Besides books and my own mistakes, I’ve learned almost everything I know about wildflowers from volunteering at the National Wildflower Research Center, Lady Bird Johnson’s visionary gift to Texas. Perhaps my inexperience was evident on my application, because the volunteer coordinator wisely placed me where I couldn’t do much harm, in the bordering wild area fondly referred to as “outside the wall.” My spring and summer were spent dragging miles of hoses around the periphery of the grounds, through the agarita and crispy grasses, desperately trying to keep some of the previous fall’s plantings alive. A couple of redbuds didn’t make it despite my efforts, but I’m proud to say I think “Mrs. Johnson’s yaupons” pulled through.

The perks for volunteers at the center are plentiful: We get a discount in the store and the cafe, the staff thank us endlessly, and best of all, we just get to hang around that wonderful place. Never in my wildflower dreams would I have expected more, but I got it. This fall, twenty volunteers, whose names were chosen from a hat containing hundreds, went out to the LBJ Ranch to plant wildflowers. I was one of the chosen. Despite the raw weather that day, the former first lady herself, the grande dame of Texas wildflowers, came out and talked to us at length. Then, after washing up right there in Mrs. Johnson’s bathrooms, we got to eat lunch with her (King Ranch casserole, salad, cookies, and ice cream).
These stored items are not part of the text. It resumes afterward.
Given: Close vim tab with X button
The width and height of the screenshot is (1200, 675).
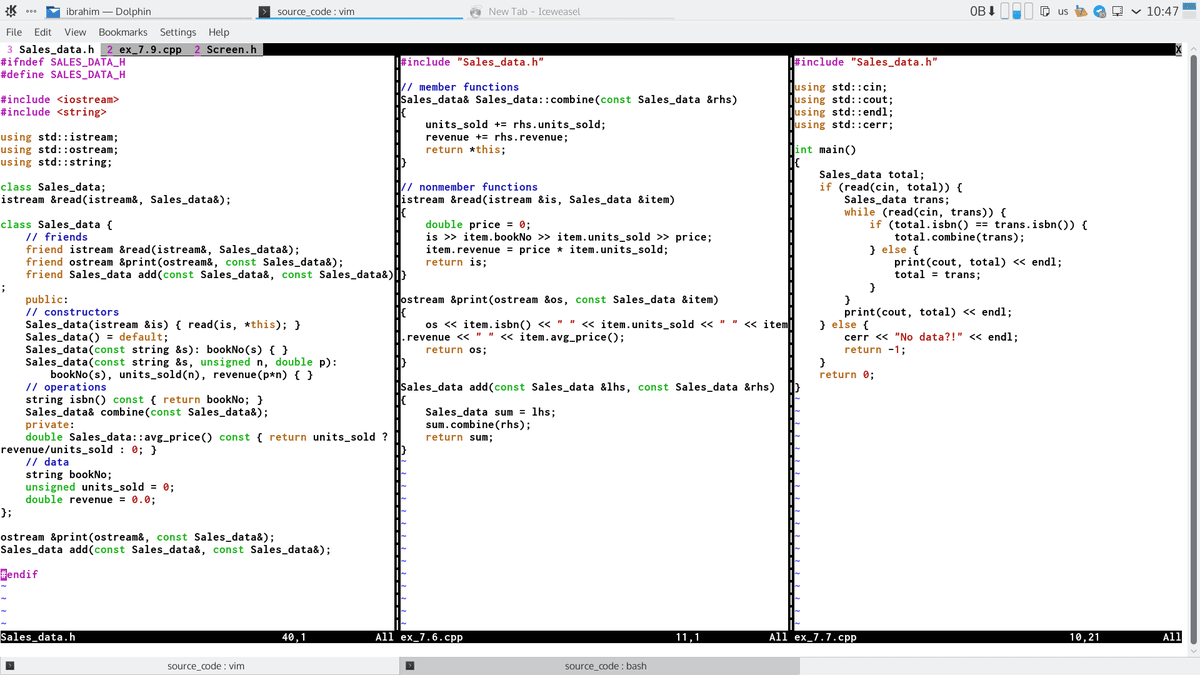Looking at the screenshot, I should pyautogui.click(x=1178, y=49).
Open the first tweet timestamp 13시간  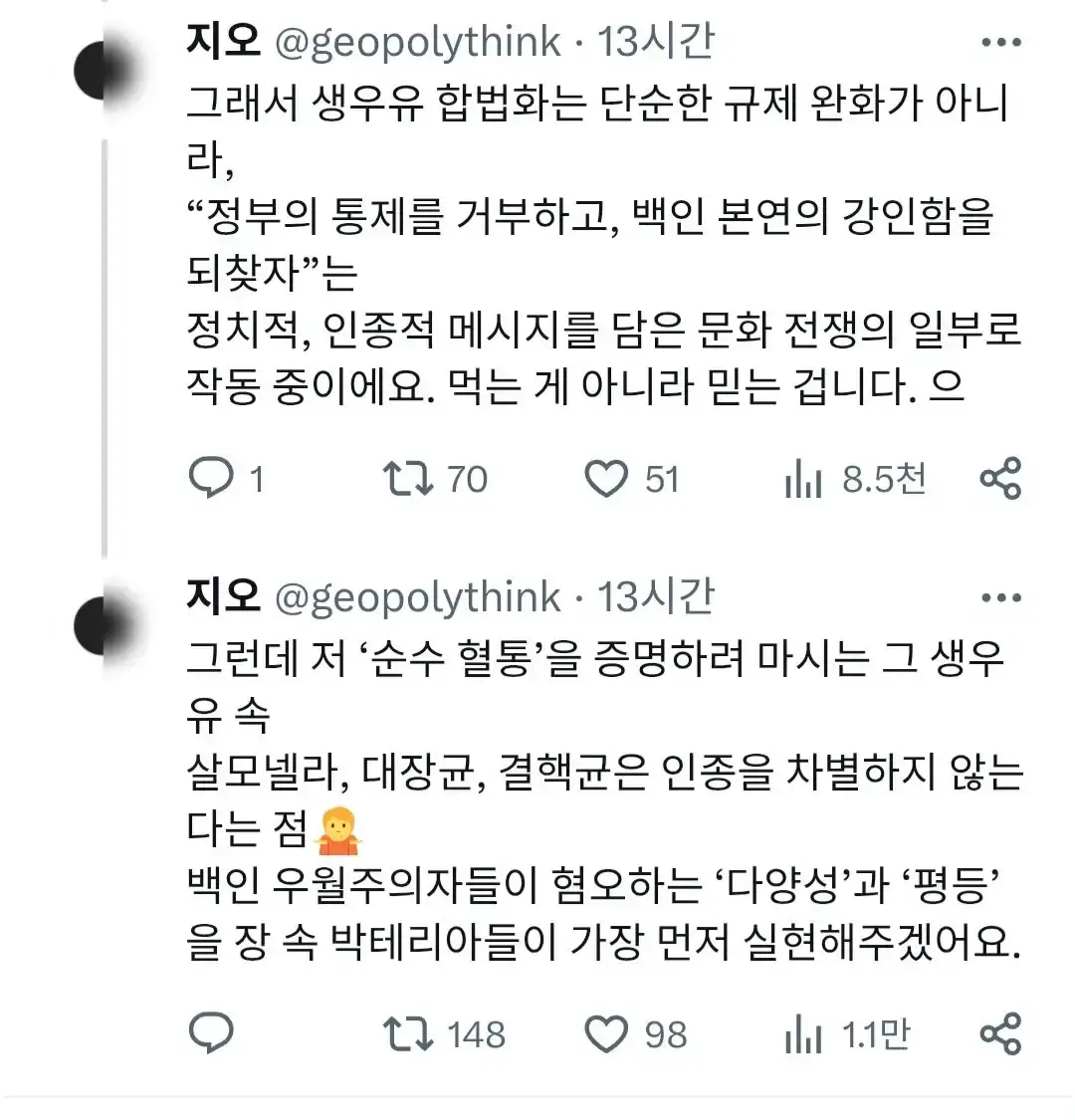tap(657, 42)
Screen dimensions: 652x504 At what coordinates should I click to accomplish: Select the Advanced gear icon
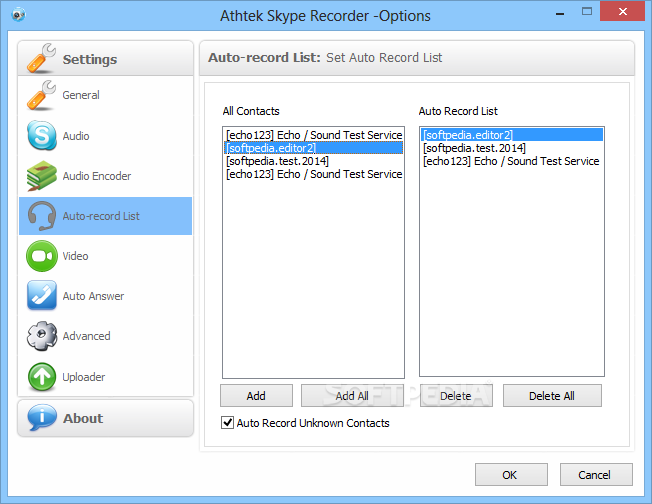click(x=42, y=336)
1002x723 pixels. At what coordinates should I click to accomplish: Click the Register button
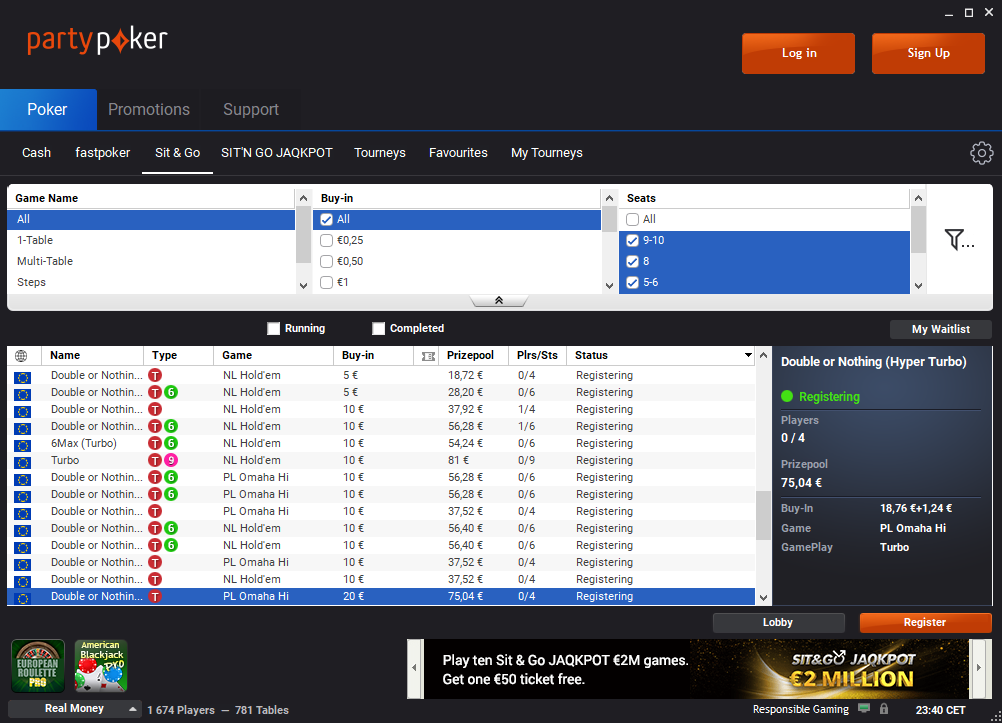click(925, 622)
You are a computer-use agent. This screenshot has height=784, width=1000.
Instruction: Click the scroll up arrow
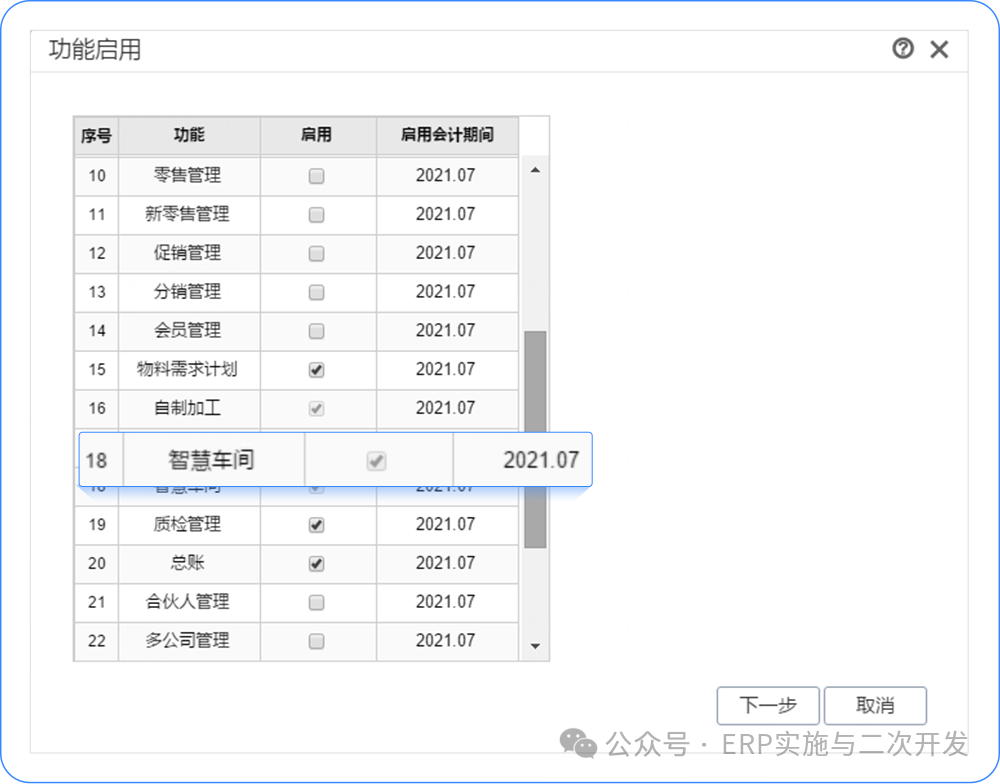tap(535, 171)
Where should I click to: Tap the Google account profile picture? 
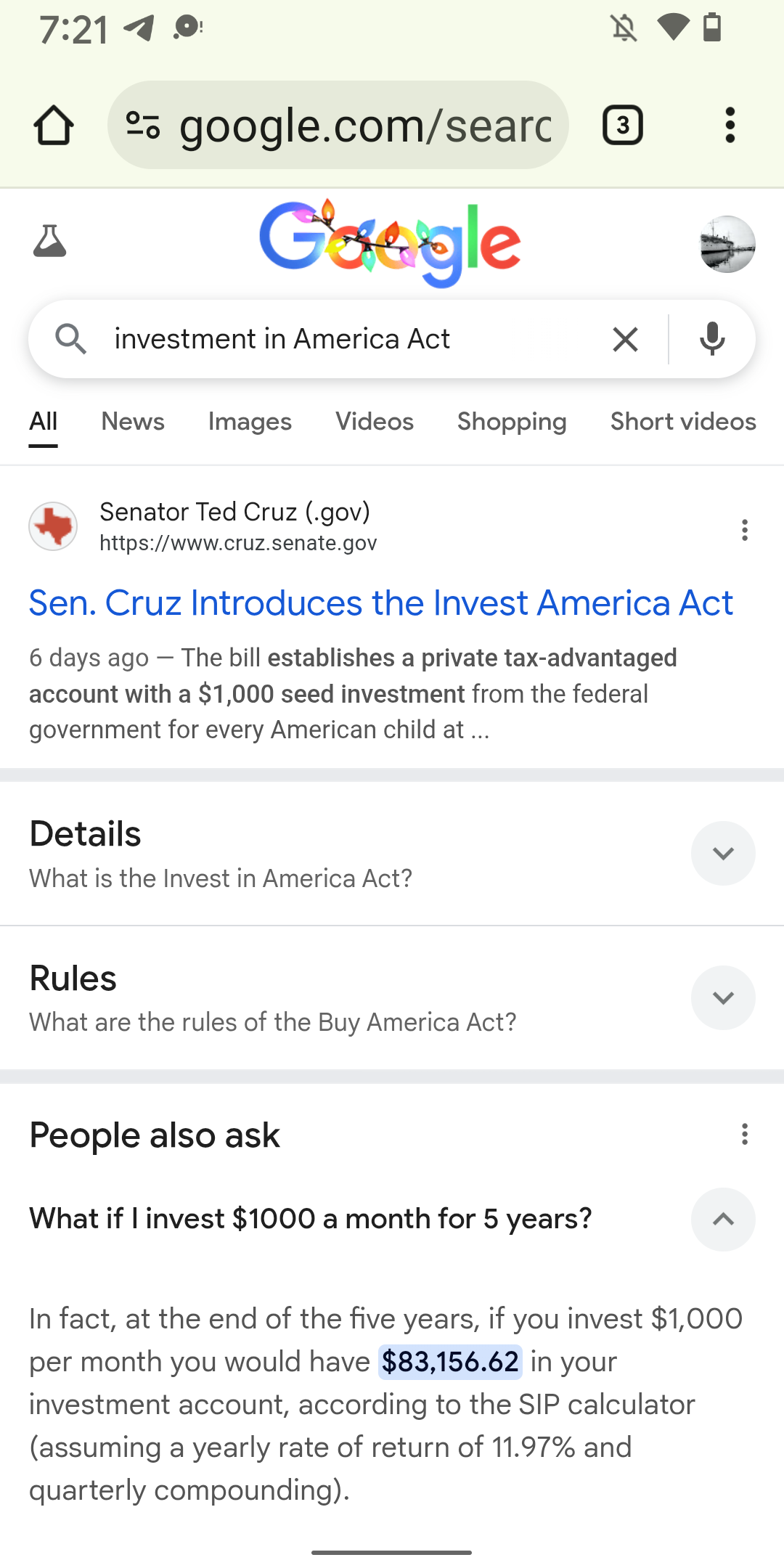click(x=727, y=244)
I desperately wanted to talk to Mrs. Johnson that day, but I was so full of admiration I was uncharacteristically tongue-tied anytime she was near. I kept my head down and raked so enthusiastically I think one of her Secret Service agents was assigned to keep an eye on me specifically. By the end of the day, I’d given up hope of dazzling Mrs. Johnson with my conversational skills. I was squatting on the lawn collecting acorns from her live oak to give to a company that sells historical tree seedlings when I looked up to see her sensible shoes before me. I managed to stand up and have a fifteen-second talk with her—about acorns. They’re not my field of expertise. I think I said something profound like, “It’s amazing that a big tree can come from this.” She said something like, “Yes, dear, isn’t it?” And then she was gone.